A human is a human, and sooner or later they must interact with the rest of us. If they are on a mission against society, we want to isolate them, some accumulation of cues is necessary. We already know who's popular, but who is unpopular?
It seems to me that given Megan's Law it is somewhat inevitable that we will ban people in open society. We already do so in many ways. If you have a bankruptcy, a felony conviction, or a divorce, there is bad juju that attaches to you and hampers your fortunes in certain activities. What might the next step be? What goes beyond a restraining order?
BTW, has anyone seen the film 'Disturbia'?
The enemy is fluid, but the population is fixed. OK? That's the key point. The enemy can run away. The population can't. They have houses, relatives, businesses. They live there. They can't move. And so you can't defeat an insurgency by fighting the insurgents, because they'll just run away and you chase the guy around. And it's like looking for a needle in a haystack, but you're actually destroying the haystack to find the needle. So you do this damage to the population, which alienates the population, creates a recruitment base for the insurgents, and it just creates a cycle of destruction.The way to do it -- and you know, we've been doing this for a long time and there's a very solid body of understanding on how to do it -- is, if you like, to comb the flees out of the dog. OK? So you get in there and you work with the population. You drive the enemy off, and then you focus on the population and you try to restructure the environment so that the insurgent can't come back when you leave.

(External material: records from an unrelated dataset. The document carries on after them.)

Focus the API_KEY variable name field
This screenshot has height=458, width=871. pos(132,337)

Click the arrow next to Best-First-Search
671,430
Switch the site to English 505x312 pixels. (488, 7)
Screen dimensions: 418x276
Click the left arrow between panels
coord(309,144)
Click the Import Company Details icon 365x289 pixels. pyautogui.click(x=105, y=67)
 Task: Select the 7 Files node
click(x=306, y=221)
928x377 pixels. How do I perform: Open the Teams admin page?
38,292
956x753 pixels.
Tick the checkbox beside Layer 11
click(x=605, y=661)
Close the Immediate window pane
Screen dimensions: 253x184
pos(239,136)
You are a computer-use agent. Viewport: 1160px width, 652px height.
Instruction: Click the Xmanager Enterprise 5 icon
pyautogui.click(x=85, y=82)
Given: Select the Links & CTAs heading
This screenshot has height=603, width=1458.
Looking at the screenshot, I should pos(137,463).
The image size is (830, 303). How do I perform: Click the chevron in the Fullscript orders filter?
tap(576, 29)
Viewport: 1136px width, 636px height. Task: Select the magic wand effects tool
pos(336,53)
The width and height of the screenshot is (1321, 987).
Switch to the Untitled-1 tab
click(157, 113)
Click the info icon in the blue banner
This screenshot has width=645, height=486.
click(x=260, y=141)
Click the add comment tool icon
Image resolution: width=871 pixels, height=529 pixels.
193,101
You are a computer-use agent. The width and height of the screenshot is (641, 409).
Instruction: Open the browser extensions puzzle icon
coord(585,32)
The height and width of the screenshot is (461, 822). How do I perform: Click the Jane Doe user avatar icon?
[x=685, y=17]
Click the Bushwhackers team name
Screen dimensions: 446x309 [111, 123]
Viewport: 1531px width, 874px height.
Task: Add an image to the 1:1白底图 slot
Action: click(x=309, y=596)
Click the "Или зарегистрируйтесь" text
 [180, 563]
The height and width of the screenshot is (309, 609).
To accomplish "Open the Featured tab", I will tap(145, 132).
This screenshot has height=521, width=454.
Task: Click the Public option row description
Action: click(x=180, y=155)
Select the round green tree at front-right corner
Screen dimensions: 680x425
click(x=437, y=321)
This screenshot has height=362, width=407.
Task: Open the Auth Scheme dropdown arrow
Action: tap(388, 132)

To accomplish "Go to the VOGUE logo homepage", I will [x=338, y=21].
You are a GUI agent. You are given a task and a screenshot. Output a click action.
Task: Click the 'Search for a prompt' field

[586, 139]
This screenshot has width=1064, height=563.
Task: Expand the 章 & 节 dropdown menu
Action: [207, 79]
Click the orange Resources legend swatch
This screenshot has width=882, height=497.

That's Megan's Law on child molesters. That's the DARE program. That's youth gang intervention. That's all counter terrorism. Now here's the somewhat scary part. Look at your kids and imagine them as adults knowing that they will not befriend you unless you have a mySpace page and at least 15 friends with pictures that they like. This is how circles of trust may expand and why slap-droning people can isolate us from criminals and terrorists in the future.